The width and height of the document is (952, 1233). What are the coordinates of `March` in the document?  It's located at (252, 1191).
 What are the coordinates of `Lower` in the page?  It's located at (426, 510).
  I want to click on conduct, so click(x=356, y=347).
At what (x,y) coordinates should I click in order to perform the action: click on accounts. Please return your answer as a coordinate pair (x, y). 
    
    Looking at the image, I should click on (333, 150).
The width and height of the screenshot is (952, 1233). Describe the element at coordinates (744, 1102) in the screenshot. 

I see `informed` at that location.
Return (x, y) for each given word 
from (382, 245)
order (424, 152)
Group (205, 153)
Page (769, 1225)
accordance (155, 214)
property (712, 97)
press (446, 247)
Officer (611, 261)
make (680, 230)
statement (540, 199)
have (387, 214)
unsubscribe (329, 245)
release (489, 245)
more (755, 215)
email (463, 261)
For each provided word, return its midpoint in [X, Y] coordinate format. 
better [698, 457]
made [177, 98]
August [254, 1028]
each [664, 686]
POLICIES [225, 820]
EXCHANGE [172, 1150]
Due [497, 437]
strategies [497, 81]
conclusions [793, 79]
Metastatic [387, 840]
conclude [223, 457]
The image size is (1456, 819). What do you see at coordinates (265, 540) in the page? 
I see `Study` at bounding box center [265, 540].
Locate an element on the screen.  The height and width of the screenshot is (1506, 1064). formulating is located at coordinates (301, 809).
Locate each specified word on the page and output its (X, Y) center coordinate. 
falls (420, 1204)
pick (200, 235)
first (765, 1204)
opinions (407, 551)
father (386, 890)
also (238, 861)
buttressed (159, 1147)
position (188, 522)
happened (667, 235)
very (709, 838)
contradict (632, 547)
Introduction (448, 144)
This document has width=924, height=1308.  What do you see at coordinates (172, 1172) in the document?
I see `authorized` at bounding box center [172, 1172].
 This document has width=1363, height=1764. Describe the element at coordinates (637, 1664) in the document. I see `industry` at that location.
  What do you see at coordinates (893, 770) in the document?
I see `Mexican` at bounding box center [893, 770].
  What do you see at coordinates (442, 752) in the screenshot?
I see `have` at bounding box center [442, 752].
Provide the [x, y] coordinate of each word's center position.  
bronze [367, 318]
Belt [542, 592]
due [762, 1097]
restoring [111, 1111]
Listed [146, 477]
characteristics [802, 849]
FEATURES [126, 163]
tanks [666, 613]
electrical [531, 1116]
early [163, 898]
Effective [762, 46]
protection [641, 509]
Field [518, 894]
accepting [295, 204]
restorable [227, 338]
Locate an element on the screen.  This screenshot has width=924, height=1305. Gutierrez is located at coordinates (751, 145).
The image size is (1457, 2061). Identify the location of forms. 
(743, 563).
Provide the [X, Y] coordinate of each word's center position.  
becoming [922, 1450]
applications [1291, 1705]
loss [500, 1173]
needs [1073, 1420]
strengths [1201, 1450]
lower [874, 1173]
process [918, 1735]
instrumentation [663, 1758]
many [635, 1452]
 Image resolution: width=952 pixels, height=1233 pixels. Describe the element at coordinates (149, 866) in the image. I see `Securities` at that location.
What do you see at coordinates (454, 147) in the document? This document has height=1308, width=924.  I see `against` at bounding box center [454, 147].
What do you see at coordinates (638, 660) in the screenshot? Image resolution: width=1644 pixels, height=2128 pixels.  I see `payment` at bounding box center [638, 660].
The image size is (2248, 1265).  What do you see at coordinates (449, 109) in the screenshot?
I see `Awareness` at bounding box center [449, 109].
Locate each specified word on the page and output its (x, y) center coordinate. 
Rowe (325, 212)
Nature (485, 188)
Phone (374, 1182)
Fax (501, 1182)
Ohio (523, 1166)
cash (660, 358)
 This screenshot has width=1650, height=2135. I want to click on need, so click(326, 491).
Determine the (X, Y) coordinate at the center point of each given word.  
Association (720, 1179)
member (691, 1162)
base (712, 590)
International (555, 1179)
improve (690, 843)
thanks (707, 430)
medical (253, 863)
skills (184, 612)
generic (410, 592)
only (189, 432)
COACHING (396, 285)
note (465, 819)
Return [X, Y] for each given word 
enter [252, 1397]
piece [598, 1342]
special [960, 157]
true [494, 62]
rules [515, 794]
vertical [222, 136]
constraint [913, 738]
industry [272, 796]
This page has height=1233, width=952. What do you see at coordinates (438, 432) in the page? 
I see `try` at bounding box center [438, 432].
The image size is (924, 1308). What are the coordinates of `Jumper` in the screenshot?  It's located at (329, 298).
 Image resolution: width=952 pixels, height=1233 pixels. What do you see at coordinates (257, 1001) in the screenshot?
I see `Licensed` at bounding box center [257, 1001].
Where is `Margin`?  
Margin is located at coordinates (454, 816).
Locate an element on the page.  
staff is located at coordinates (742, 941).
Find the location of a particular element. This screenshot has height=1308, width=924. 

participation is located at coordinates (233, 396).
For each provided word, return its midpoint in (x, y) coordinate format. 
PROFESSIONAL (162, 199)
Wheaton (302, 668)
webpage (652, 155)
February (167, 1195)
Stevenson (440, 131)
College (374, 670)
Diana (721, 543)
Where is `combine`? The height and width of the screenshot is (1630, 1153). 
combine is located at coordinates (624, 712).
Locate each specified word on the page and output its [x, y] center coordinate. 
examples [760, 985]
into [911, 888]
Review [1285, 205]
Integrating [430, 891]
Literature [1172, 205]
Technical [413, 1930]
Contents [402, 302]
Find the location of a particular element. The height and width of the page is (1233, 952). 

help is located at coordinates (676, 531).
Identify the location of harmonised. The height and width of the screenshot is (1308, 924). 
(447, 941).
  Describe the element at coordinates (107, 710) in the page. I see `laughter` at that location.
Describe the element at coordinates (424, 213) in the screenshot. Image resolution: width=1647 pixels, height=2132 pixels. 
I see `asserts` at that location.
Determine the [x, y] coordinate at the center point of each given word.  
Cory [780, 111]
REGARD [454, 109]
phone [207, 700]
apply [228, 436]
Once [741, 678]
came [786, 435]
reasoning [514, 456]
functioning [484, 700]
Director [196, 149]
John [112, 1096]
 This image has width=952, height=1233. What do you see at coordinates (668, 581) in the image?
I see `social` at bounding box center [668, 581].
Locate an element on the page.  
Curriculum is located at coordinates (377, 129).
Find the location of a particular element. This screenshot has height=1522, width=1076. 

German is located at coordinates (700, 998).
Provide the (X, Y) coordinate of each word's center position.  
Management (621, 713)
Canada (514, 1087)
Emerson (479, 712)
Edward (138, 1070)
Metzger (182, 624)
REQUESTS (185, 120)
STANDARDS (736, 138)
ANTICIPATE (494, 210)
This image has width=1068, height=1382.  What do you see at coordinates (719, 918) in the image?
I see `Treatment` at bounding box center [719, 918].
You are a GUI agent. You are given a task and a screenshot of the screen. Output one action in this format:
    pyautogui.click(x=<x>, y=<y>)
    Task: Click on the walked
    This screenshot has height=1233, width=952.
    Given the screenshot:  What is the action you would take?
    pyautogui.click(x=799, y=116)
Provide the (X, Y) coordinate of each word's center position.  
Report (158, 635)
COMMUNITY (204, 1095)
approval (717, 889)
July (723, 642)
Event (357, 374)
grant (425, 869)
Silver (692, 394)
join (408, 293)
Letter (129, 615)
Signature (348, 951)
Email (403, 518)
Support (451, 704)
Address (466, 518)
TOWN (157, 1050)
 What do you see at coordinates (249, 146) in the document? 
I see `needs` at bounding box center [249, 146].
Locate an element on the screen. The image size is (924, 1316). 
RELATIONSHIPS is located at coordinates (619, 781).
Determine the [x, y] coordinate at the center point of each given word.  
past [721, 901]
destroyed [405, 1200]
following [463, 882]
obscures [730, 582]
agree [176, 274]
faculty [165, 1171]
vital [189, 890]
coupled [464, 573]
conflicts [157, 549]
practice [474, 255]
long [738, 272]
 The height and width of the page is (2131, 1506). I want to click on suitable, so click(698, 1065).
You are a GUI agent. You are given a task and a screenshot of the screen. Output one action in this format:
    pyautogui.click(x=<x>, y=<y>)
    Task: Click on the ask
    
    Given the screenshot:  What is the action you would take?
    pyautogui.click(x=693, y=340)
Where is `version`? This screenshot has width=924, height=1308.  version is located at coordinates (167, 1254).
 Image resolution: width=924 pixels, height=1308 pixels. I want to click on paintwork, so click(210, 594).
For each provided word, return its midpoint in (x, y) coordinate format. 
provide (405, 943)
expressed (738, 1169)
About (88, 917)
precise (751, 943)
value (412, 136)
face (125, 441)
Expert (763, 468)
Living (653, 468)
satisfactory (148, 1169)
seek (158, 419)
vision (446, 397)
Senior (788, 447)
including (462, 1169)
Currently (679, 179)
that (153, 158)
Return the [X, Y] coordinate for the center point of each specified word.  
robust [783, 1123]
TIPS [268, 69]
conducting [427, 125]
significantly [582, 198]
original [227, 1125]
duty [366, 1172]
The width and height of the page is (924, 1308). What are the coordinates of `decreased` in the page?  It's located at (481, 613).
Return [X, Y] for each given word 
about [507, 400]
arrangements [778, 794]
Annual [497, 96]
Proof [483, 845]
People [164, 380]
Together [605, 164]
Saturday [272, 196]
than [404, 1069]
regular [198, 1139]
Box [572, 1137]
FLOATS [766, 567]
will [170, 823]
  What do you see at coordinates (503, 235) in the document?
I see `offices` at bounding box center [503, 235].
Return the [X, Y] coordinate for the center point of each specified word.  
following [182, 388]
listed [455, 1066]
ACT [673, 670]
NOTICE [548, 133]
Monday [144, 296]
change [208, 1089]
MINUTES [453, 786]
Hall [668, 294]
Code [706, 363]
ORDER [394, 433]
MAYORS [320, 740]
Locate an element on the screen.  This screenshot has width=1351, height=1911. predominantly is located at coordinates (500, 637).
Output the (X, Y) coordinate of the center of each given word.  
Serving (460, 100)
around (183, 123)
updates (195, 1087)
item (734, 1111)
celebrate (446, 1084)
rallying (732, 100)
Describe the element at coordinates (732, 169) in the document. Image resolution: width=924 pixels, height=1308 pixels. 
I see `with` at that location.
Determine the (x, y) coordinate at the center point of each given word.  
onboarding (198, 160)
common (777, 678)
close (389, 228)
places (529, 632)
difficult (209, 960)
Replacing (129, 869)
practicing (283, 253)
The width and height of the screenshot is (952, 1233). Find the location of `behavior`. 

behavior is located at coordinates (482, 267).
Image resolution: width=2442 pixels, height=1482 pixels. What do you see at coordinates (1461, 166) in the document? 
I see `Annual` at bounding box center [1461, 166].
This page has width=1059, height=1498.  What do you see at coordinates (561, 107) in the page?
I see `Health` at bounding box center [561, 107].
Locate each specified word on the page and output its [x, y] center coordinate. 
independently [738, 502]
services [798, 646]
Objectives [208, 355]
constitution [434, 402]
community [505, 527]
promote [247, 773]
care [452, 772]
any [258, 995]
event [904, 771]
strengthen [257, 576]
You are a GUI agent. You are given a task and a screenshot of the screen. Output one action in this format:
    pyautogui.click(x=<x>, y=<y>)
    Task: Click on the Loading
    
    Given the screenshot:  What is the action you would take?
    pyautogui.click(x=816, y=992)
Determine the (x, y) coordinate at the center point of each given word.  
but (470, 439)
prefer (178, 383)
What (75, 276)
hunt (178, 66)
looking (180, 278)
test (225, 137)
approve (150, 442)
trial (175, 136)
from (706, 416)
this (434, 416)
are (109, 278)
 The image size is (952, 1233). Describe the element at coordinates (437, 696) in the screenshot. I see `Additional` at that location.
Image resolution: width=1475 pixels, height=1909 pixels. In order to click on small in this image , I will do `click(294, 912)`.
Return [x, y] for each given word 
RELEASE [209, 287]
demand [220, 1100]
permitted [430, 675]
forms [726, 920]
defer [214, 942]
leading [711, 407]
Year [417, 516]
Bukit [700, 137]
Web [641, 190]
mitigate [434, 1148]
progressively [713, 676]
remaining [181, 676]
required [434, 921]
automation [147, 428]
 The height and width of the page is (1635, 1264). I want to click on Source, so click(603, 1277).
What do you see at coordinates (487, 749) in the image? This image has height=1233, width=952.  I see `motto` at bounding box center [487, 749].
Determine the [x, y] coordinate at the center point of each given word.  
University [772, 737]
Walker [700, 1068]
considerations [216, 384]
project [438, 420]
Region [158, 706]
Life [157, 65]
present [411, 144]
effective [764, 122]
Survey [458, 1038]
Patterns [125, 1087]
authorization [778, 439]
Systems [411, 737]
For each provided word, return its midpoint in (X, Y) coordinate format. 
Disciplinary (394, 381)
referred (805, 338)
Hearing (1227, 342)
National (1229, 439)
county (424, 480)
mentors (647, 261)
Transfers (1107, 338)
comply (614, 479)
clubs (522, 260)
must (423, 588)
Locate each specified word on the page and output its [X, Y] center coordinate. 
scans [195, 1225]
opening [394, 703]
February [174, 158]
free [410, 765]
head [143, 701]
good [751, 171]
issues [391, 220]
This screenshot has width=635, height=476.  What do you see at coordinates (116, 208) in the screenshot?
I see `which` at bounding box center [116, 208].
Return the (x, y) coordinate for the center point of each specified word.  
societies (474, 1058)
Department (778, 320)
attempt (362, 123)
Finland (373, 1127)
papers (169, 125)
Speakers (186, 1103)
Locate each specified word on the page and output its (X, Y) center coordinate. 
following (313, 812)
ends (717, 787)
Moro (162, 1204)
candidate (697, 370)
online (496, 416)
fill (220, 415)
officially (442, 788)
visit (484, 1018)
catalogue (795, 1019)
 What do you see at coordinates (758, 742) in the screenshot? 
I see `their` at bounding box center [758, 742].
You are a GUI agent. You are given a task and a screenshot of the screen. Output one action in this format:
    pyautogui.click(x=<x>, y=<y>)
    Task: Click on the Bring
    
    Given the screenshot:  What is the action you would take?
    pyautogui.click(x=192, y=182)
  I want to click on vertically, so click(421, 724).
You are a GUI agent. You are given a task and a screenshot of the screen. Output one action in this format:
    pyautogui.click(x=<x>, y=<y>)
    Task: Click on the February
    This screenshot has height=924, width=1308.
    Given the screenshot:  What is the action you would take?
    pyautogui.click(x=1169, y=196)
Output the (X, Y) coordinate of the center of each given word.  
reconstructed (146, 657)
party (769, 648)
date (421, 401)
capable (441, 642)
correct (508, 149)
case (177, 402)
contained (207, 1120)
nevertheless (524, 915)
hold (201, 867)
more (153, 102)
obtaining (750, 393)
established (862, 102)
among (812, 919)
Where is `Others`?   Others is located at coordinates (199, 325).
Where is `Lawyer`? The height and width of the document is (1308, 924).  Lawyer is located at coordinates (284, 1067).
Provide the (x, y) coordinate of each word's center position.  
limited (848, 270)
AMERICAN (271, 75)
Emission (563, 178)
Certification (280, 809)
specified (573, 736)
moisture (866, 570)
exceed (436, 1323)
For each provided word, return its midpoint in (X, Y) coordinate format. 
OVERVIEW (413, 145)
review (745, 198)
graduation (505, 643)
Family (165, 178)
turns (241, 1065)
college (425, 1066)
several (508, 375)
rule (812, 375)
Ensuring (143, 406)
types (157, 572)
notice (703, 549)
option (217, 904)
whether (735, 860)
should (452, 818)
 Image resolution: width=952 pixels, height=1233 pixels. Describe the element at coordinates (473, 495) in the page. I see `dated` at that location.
——
§ **Work instructions**: Copy the material above word for word, from the line containing "event [904, 771]" through the line containing "The image size is (952, 1233).", including both of those lines.

§ **Final result**:
event [904, 771]
strengthen [257, 576]
You are a GUI agent. You are given a task and a screenshot of the screen. Output one action in this format:
    pyautogui.click(x=<x>, y=<y>)
    Task: Click on the Loading
    
    Given the screenshot:  What is the action you would take?
    pyautogui.click(x=816, y=992)
Determine the (x, y) coordinate at the center point of each given word.  
but (470, 439)
prefer (178, 383)
What (75, 276)
hunt (178, 66)
looking (180, 278)
test (225, 137)
approve (150, 442)
trial (175, 136)
from (706, 416)
this (434, 416)
are (109, 278)
 The image size is (952, 1233). Describe the element at coordinates (437, 696) in the screenshot. I see `Additional` at that location.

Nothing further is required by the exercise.